Christophe Jubien, pêcheur de poètes, qui m'a accueilli dans son émission.
Yves Artufel, depuis son nid d'aigle de poète-éditeur.
Valérie Canat de Chisy, poète, sur le site de Terre à ciel. 
Jean-Claude et Morgan sur leurs blogs respectifs (y'a du tam tam dans l'air)
des lecteurs(trices) qui m'ont fait passer un petit mot sympa.
À toutes et tous et de trop loin un TRÈS GRAND MERCI (de la taille du je t'aime)

mardi 3 juin 2025

En vrac (15) ombres chinoises, héron, tempi


Les bons contes font les bons amis.
Un peintre à la cour des Qin (IXième siècle av. J.C., troisième porte à gauche) devait peindre un héron. C'était une commande de l'empereur pour sa plus jeune épouse, l'oiseau étant l'emblème de la dynastie. Fier de l’honneur fait à son art, le peintre se mit aussitôt au travail. Or, cette estampe qui le voyait chaque jour plus insatisfait l'accapara pendant vingt ans. Vingt longues années durant lesquelles brûlèrent des milliers de hérons imparfaits, tandis que les guerres se succédaient dans de lointaines provinces.

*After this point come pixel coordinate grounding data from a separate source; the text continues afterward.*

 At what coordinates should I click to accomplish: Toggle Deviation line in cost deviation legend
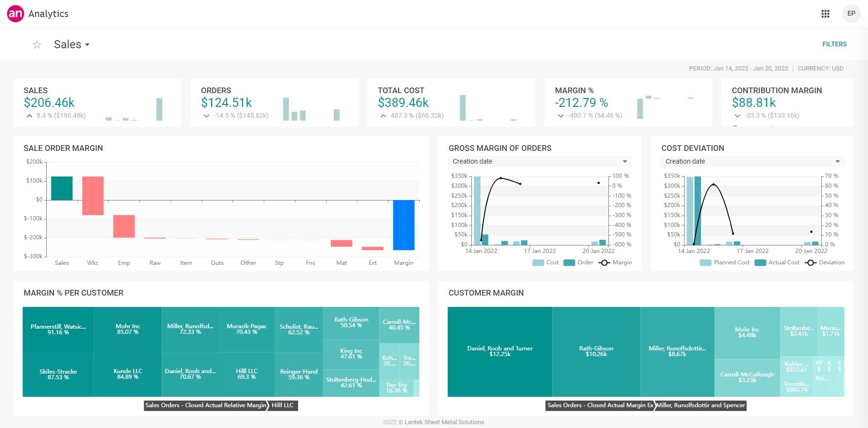(x=825, y=262)
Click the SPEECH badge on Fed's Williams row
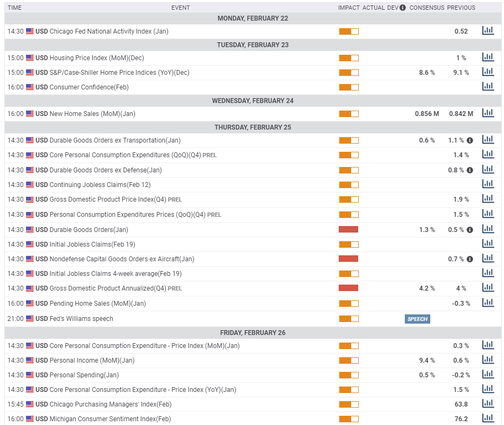The image size is (504, 425). click(417, 319)
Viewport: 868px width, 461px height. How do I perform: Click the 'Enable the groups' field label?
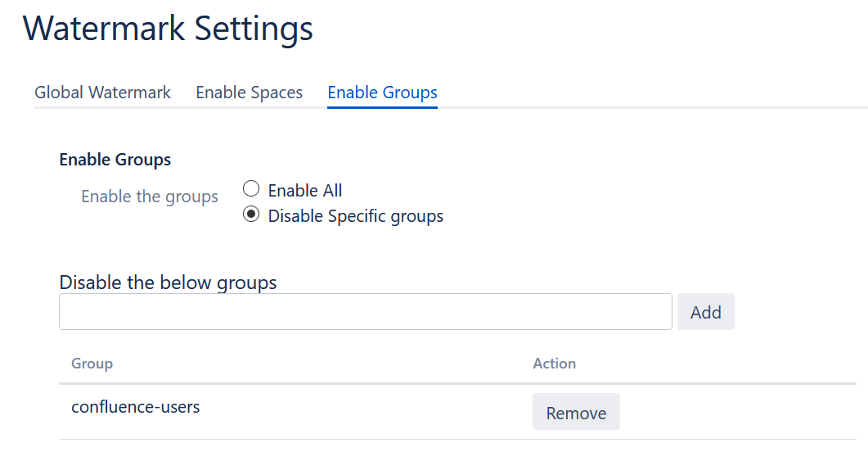pyautogui.click(x=150, y=197)
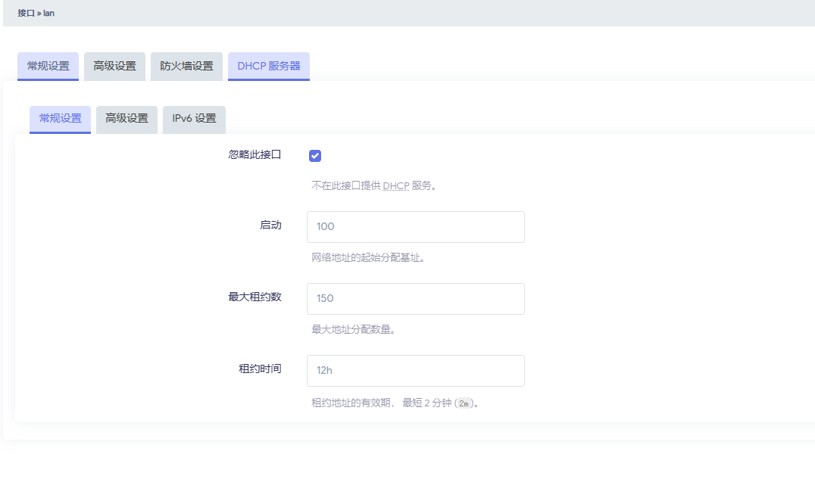Click the underlined DHCP abbreviation in help text

click(x=395, y=186)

Vint enfin le jour où (la plus jeune épouse avait changé cinq fois) on pria son altesse sérénissime de recevoir l'estampe définitive des mains du peintre. L’empereur vit entrer un vieux bonhomme à moitié fou, amaigri et négligé. Se souvenant du jour lointain de la commande et amusé, le prince sourit en recevant le rouleau que le vieux lui tendait en s’inclinant. Mais lorsqu'il découvrit l'œuvre on le vit soudain blêmir. Car point d'oiseau peint sur le papier de riz: à la place, trois grenouilles assises près d'un étang. C'était bien là les plus belles grenouilles jamais vues, à peine esquissées d'un trait miraculeusement vivant. Le héron? Affamé, il pouvait surgir à tout instant, ombre stupéfiante fondant sur sa proie. L'incarnation même de la nature et de ses cycles.
On peut croire que le peintre avait réussi. C’était l’œuvre d’une vie. En guise de récompense, on lui trancha la tête pour s’être ainsi moqué d'un prince.

*

Andy Goldsworthy (arbre mort, feuilles d'automne)


J'ai souvent rêvé d'un Polaroïd, cet appareil photographique instantané relevant à la fois du funambulisme et de la magie. Comme j'ai souvent rêvé d'avoir le don d'écrire des poèmes du premier jet.
M'avouant vaincu sur les deux tableaux, voici un haïku écrit en trois semaines (!)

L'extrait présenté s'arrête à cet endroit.